=== Begin Enclosure ===

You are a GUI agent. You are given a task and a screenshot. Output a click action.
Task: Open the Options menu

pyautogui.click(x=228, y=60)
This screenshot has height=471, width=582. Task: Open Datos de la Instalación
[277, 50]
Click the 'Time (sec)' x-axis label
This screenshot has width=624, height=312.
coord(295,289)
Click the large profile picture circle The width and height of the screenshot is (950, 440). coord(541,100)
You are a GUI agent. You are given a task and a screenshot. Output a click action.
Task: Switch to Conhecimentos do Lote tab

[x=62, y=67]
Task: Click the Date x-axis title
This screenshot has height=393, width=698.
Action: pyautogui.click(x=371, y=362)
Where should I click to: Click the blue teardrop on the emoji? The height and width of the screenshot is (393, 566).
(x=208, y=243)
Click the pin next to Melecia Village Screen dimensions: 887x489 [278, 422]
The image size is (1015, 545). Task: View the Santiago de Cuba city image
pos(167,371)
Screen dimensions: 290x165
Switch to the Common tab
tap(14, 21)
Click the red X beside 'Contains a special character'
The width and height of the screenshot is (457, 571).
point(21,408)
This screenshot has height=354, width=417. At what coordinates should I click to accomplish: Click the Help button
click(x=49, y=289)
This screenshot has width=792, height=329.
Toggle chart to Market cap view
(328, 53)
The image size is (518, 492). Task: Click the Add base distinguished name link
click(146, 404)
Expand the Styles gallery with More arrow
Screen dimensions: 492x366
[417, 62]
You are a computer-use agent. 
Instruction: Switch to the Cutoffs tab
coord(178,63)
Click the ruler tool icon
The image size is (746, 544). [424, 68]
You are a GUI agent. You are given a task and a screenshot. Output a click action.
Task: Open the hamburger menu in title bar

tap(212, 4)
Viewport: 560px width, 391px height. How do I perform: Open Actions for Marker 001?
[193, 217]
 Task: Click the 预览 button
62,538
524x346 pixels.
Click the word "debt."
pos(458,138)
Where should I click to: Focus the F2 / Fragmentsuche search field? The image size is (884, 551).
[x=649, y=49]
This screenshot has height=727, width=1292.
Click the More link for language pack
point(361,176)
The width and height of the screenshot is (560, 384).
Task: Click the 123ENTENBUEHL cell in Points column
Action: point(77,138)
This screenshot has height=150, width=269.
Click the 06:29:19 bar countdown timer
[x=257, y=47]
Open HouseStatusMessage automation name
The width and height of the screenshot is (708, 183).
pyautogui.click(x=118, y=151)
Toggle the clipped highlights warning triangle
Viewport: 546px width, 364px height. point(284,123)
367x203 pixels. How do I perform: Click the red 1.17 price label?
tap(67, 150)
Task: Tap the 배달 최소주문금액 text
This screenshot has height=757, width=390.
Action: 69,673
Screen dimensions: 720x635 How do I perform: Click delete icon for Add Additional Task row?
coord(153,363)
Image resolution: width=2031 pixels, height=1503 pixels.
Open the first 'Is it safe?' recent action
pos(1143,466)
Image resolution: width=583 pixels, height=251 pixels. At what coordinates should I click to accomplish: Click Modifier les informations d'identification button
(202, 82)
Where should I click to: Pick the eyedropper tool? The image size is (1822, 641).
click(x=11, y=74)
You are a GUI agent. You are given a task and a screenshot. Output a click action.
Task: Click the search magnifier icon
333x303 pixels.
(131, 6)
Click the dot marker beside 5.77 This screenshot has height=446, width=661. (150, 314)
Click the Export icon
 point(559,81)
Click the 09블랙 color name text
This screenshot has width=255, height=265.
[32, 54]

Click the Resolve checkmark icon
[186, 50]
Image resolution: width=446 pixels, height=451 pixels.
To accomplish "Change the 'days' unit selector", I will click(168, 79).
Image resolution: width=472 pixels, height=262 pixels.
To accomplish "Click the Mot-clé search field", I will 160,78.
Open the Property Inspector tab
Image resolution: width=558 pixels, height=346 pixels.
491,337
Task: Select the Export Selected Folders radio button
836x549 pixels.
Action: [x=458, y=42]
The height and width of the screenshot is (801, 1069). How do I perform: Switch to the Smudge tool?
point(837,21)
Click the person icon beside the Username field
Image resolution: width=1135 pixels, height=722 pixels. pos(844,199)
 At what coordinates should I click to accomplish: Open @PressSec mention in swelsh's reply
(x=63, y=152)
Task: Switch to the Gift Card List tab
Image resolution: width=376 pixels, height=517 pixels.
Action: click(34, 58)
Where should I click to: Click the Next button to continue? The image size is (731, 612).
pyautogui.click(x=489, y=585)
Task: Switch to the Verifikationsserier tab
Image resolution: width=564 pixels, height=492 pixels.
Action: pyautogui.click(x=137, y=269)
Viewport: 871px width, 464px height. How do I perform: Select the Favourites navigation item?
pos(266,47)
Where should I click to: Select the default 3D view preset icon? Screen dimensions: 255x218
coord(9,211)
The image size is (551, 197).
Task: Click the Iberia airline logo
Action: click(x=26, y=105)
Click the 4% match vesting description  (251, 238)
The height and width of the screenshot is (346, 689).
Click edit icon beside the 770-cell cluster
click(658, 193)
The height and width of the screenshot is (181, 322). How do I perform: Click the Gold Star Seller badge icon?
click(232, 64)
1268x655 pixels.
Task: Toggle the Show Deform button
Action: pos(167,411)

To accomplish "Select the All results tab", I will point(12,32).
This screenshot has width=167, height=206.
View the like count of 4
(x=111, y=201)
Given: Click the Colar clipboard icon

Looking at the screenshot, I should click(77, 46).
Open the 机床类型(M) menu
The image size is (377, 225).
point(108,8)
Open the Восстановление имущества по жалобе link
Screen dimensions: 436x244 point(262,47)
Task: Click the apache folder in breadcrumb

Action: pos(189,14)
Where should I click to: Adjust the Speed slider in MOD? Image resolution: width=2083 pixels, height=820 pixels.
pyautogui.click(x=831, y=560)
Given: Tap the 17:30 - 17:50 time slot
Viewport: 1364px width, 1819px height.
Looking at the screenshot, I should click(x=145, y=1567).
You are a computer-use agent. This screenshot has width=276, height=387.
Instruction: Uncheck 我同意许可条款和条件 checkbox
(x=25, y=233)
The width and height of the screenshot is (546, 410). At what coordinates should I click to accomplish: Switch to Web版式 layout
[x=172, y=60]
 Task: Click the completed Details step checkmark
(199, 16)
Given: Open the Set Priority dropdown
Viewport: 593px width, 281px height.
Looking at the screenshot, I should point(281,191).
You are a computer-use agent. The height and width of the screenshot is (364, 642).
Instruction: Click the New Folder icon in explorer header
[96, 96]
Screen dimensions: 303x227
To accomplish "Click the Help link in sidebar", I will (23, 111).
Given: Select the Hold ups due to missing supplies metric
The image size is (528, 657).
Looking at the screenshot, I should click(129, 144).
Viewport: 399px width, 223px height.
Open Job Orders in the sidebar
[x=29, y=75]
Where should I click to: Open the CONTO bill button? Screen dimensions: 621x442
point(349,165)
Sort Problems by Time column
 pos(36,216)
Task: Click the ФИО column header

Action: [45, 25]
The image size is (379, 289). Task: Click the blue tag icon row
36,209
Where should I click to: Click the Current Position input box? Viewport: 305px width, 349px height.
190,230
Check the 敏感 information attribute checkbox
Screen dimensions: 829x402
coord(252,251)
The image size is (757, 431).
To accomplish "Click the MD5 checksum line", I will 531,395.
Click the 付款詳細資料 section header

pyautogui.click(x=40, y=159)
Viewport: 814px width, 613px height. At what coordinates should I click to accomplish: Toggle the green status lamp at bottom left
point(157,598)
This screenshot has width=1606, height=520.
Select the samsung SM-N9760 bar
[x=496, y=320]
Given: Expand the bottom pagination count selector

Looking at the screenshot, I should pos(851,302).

=== End Enclosure ===

(EXERCISE GOAL)
Transcribe the material above. Change nothing in it.

(EXPECTED ANSWER)
You are a GUI agent. You are given a task and a screenshot. Output a click action.
Task: Open the Options menu

pyautogui.click(x=228, y=60)
This screenshot has height=471, width=582. Task: Open Datos de la Instalación
[277, 50]
Click the 'Time (sec)' x-axis label
This screenshot has width=624, height=312.
coord(295,289)
Click the large profile picture circle The width and height of the screenshot is (950, 440). coord(541,100)
You are a GUI agent. You are given a task and a screenshot. Output a click action.
Task: Switch to Conhecimentos do Lote tab

[x=62, y=67]
Task: Click the Date x-axis title
This screenshot has height=393, width=698.
Action: pyautogui.click(x=371, y=362)
Where should I click to: Click the blue teardrop on the emoji? The height and width of the screenshot is (393, 566).
(x=208, y=243)
Click the pin next to Melecia Village Screen dimensions: 887x489 [278, 422]
The image size is (1015, 545). Task: View the Santiago de Cuba city image
pos(167,371)
Screen dimensions: 290x165
Switch to the Common tab
tap(14, 21)
Click the red X beside 'Contains a special character'
The width and height of the screenshot is (457, 571).
point(21,408)
This screenshot has height=354, width=417. At what coordinates should I click to accomplish: Click the Help button
click(x=49, y=289)
This screenshot has width=792, height=329.
Toggle chart to Market cap view
(328, 53)
The image size is (518, 492). Task: Click the Add base distinguished name link
click(146, 404)
Expand the Styles gallery with More arrow
Screen dimensions: 492x366
[417, 62]
You are a computer-use agent. 
Instruction: Switch to the Cutoffs tab
coord(178,63)
Click the ruler tool icon
The image size is (746, 544). [424, 68]
You are a GUI agent. You are given a task and a screenshot. Output a click action.
Task: Open the hamburger menu in title bar

tap(212, 4)
Viewport: 560px width, 391px height. How do I perform: Open Actions for Marker 001?
[193, 217]
 Task: Click the 预览 button
62,538
524x346 pixels.
Click the word "debt."
pos(458,138)
Where should I click to: Focus the F2 / Fragmentsuche search field? The image size is (884, 551).
[x=649, y=49]
This screenshot has height=727, width=1292.
Click the More link for language pack
point(361,176)
The width and height of the screenshot is (560, 384).
Task: Click the 123ENTENBUEHL cell in Points column
Action: point(77,138)
This screenshot has height=150, width=269.
Click the 06:29:19 bar countdown timer
[x=257, y=47]
Open HouseStatusMessage automation name
The width and height of the screenshot is (708, 183).
pyautogui.click(x=118, y=151)
Toggle the clipped highlights warning triangle
Viewport: 546px width, 364px height. point(284,123)
367x203 pixels. How do I perform: Click the red 1.17 price label?
tap(67, 150)
Task: Tap the 배달 최소주문금액 text
This screenshot has height=757, width=390.
Action: 69,673
Screen dimensions: 720x635 How do I perform: Click delete icon for Add Additional Task row?
coord(153,363)
Image resolution: width=2031 pixels, height=1503 pixels.
Open the first 'Is it safe?' recent action
pos(1143,466)
Image resolution: width=583 pixels, height=251 pixels. At what coordinates should I click to accomplish: Click Modifier les informations d'identification button
(202, 82)
Where should I click to: Pick the eyedropper tool? The image size is (1822, 641).
click(x=11, y=74)
You are a GUI agent. You are given a task and a screenshot. Output a click action.
Task: Click the search magnifier icon
333x303 pixels.
(131, 6)
Click the dot marker beside 5.77 This screenshot has height=446, width=661. (150, 314)
Click the Export icon
 point(559,81)
Click the 09블랙 color name text
This screenshot has width=255, height=265.
[32, 54]

Click the Resolve checkmark icon
[186, 50]
Image resolution: width=446 pixels, height=451 pixels.
To accomplish "Change the 'days' unit selector", I will click(168, 79).
Image resolution: width=472 pixels, height=262 pixels.
To accomplish "Click the Mot-clé search field", I will 160,78.
Open the Property Inspector tab
Image resolution: width=558 pixels, height=346 pixels.
491,337
Task: Select the Export Selected Folders radio button
836x549 pixels.
Action: [x=458, y=42]
The height and width of the screenshot is (801, 1069). How do I perform: Switch to the Smudge tool?
point(837,21)
Click the person icon beside the Username field
Image resolution: width=1135 pixels, height=722 pixels. pos(844,199)
 At what coordinates should I click to accomplish: Open @PressSec mention in swelsh's reply
(x=63, y=152)
Task: Switch to the Gift Card List tab
Image resolution: width=376 pixels, height=517 pixels.
Action: click(34, 58)
Where should I click to: Click the Next button to continue? The image size is (731, 612).
pyautogui.click(x=489, y=585)
Task: Switch to the Verifikationsserier tab
Image resolution: width=564 pixels, height=492 pixels.
Action: pyautogui.click(x=137, y=269)
Viewport: 871px width, 464px height. How do I perform: Select the Favourites navigation item?
pos(266,47)
Where should I click to: Select the default 3D view preset icon? Screen dimensions: 255x218
coord(9,211)
The image size is (551, 197).
Task: Click the Iberia airline logo
Action: click(x=26, y=105)
Click the 4% match vesting description  (251, 238)
The height and width of the screenshot is (346, 689).
Click edit icon beside the 770-cell cluster
click(658, 193)
The height and width of the screenshot is (181, 322). How do I perform: Click the Gold Star Seller badge icon?
click(232, 64)
1268x655 pixels.
Task: Toggle the Show Deform button
Action: pos(167,411)

To accomplish "Select the All results tab", I will point(12,32).
This screenshot has width=167, height=206.
View the like count of 4
(x=111, y=201)
Given: Click the Colar clipboard icon

Looking at the screenshot, I should click(77, 46).
Open the 机床类型(M) menu
The image size is (377, 225).
point(108,8)
Open the Восстановление имущества по жалобе link
Screen dimensions: 436x244 point(262,47)
Task: Click the apache folder in breadcrumb

Action: pos(189,14)
Where should I click to: Adjust the Speed slider in MOD? Image resolution: width=2083 pixels, height=820 pixels.
pyautogui.click(x=831, y=560)
Given: Tap the 17:30 - 17:50 time slot
Viewport: 1364px width, 1819px height.
Looking at the screenshot, I should click(x=145, y=1567).
You are a computer-use agent. This screenshot has width=276, height=387.
Instruction: Uncheck 我同意许可条款和条件 checkbox
(x=25, y=233)
The width and height of the screenshot is (546, 410). At what coordinates should I click to accomplish: Switch to Web版式 layout
[x=172, y=60]
 Task: Click the completed Details step checkmark
(199, 16)
Given: Open the Set Priority dropdown
Viewport: 593px width, 281px height.
Looking at the screenshot, I should point(281,191).
You are a computer-use agent. The height and width of the screenshot is (364, 642).
Instruction: Click the New Folder icon in explorer header
[96, 96]
Screen dimensions: 303x227
To accomplish "Click the Help link in sidebar", I will (23, 111).
Given: Select the Hold ups due to missing supplies metric
The image size is (528, 657).
Looking at the screenshot, I should click(129, 144).
Viewport: 399px width, 223px height.
Open Job Orders in the sidebar
[x=29, y=75]
Where should I click to: Open the CONTO bill button? Screen dimensions: 621x442
point(349,165)
Sort Problems by Time column
 pos(36,216)
Task: Click the ФИО column header

Action: [45, 25]
The image size is (379, 289). Task: Click the blue tag icon row
36,209
Where should I click to: Click the Current Position input box? Viewport: 305px width, 349px height.
190,230
Check the 敏感 information attribute checkbox
Screen dimensions: 829x402
coord(252,251)
The image size is (757, 431).
To accomplish "Click the MD5 checksum line", I will 531,395.
Click the 付款詳細資料 section header

pyautogui.click(x=40, y=159)
Viewport: 814px width, 613px height. At what coordinates should I click to accomplish: Toggle the green status lamp at bottom left
point(157,598)
This screenshot has width=1606, height=520.
Select the samsung SM-N9760 bar
[x=496, y=320]
Given: Expand the bottom pagination count selector

Looking at the screenshot, I should pos(851,302).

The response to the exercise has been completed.